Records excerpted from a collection
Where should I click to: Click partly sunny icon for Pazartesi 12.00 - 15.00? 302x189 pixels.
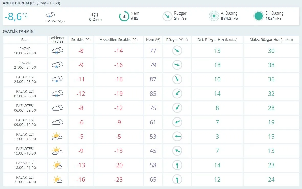click(x=58, y=137)
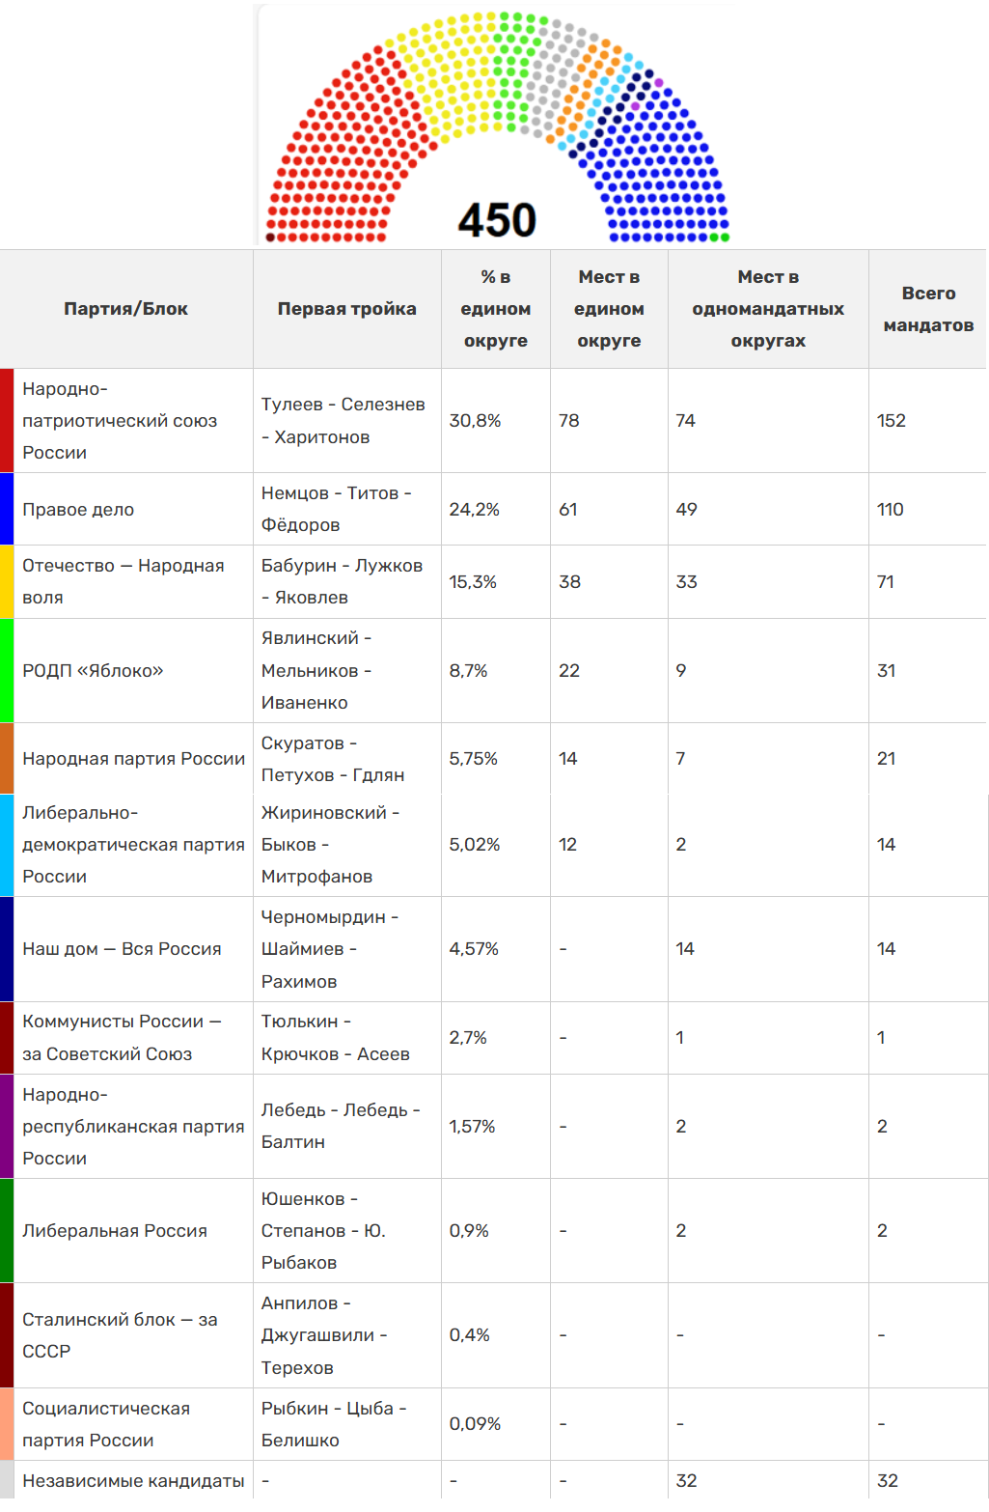Open the Независимые кандидаты row label
The height and width of the screenshot is (1512, 989).
pos(133,1481)
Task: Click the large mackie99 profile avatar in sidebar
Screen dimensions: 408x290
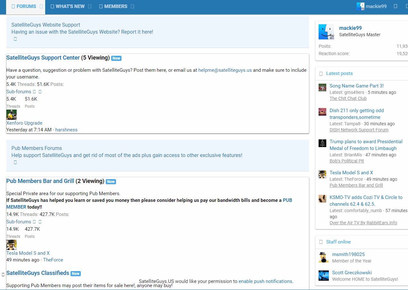Action: (326, 32)
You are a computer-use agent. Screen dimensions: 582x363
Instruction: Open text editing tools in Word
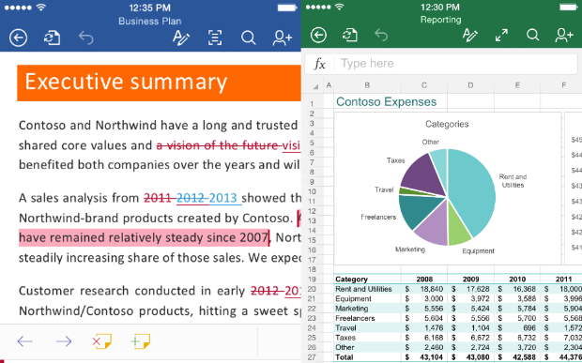coord(181,38)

▶ TRY IT
Extract, word for word, every line from the one holding "Screen dimensions: 408x290" through the closing line of the data above. Do not include any pictures.

▶ ANSWER SECTION
Screen dimensions: 408x290
Action: (326, 32)
You are a computer-use agent. Screen dimensions: 582x363
Instruction: Open text editing tools in Word
coord(181,38)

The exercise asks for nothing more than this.